Nesta semana, o tricampeão conversou com a imprensa e, entre vários assuntos, lembrou do momento e do que significou que ganhou o "coração do Guga" na história do tênis mundial.

"Começou a dar uma clareza no impacto uns 10 anos atrás. Muito depois do torneio. Na hora, foi a emoção. A consagração por transbordar o meu sentimento. Parecia que eu grudei as pessoas ali comigo, estava todo mundo deitado. O que eu senti dentro da quadra foi a maior emoção que eu já vivi no esporte, na balança com a entrada com a tocha no Maracanã, nas Olimpíadas. Isso, por si só, nem dá para ver reflexo. Com o tempo, você vai escutando. Todo mundo vai trazendo essa informação, você começa a olhar com mais distância, de ver o que isso representa. Depois, como tu bem falasse, veio o Djokovic, que traz novamente a história à tona, e o impacto disso dá um tempero com um cara que é um dos maiores de todos os tempos."
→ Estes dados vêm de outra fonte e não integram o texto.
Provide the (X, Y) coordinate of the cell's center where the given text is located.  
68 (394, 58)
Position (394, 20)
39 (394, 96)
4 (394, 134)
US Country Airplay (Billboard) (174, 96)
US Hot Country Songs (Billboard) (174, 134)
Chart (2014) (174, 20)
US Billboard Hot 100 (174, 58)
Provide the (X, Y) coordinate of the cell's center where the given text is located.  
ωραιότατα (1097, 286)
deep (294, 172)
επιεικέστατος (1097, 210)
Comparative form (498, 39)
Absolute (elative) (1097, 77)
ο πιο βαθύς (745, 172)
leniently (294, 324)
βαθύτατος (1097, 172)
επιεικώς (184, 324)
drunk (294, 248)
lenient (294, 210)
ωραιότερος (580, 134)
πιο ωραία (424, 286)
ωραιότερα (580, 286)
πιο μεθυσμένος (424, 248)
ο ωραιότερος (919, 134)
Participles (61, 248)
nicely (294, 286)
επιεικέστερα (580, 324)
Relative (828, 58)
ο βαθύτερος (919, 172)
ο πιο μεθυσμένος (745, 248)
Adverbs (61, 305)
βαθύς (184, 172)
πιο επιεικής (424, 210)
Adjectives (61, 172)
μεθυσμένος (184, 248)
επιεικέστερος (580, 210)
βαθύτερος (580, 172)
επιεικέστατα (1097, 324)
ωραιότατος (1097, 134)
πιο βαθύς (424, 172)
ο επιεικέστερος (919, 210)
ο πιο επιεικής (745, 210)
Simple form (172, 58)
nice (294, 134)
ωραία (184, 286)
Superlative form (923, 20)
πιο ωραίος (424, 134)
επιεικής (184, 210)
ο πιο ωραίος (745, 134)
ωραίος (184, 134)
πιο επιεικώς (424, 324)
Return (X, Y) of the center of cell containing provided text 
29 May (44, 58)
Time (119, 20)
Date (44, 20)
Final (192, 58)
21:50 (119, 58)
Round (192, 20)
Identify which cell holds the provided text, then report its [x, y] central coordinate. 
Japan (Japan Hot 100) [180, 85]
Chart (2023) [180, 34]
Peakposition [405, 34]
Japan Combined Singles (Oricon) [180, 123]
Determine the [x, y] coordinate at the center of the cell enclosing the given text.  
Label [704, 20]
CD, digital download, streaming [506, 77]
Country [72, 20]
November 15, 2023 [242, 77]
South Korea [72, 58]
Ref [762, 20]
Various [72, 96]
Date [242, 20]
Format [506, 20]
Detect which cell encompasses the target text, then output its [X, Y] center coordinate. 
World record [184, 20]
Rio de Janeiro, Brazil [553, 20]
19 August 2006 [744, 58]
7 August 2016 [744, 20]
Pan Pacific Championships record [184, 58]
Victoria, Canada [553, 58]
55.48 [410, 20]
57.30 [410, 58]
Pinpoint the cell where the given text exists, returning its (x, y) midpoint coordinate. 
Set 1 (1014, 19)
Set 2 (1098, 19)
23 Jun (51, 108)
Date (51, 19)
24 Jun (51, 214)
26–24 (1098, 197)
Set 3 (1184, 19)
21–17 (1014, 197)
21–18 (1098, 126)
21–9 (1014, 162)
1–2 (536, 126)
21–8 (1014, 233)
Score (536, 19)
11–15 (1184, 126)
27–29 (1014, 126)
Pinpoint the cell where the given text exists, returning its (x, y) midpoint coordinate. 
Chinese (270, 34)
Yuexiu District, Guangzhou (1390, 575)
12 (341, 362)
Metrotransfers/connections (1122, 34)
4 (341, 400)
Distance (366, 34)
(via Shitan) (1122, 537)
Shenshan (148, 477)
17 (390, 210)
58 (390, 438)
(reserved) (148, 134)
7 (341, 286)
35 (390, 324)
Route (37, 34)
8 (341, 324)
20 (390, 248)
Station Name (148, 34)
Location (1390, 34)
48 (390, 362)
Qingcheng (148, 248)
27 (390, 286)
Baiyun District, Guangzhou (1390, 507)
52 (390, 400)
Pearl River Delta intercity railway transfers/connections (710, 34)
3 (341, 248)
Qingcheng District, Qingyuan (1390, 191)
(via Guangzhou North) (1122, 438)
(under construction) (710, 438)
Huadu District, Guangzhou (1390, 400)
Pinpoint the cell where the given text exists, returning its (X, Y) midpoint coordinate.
A menção a Djokovic é uma lembrança à homenagem feita pelo sérvio em 2016, ano em que finalmente conseguiu conquistar o torneio francês - único slam que faltava em sua coleção. Após bater Andy Murray na final, Nole repetiu o gesto de Guga, desenhando um coração no saibro.

"Fica evidente e escancarado que é a marca da minha carreira! Se tiver que escolher um momento da minha carreira, é aquele ali. Até mesmo porque transmite tudo, né? Vai bem na nossa alma, no espírito que a gente propôs fazer no tênis. Era aquele jeito, com o coração e com a raquete. Sempre foi assim em meus maiores momentos. Eu me emocionei demais, eu consegui trazer isso em energia para dentro dos jogos, e as pessoas ficavam maravilhadas, com aquele impacto de 'parece que estou lá dentro, saboreando. Olha que delícia toda essa emoção que está aqui.' Então ele [coração] resume, traduz, simplifica, sintetiza minha carreira de A a Z, e aí fica fácil escolher."

O primeiro coração veio nas oitavas, na partida mais dramática do torneio. Guga esteve perdendo por 2 sets a 0 para um razoavelmente desconhecido Michael Russell, número 122 do mundo na ocasião e que entrou no torneio após passar pelo qualifying. O americano teve até um match point, que só não foi concretizado porque o catarinense acertou a linha. Depois disso, Guga se recuperou, ganhou o terceiro set no tie-break e disparou para avançar às quartas por 3/6, 4/6, 7/6(3), 6/3 e 6/1. Dali até a final foram sete dias.

"Tem um episódio dramático, do Russell, e depois, o apoteótico, da conquista do título. [O coração] foi a coisa mais perfeita que aconteceu na minha carreira. Em questão de sete-oito dias de um jogo para o outro e consegue transmitir tudo que a gente viveu. Por isso que tem um impacto tão grande na cabeça das pessoas!"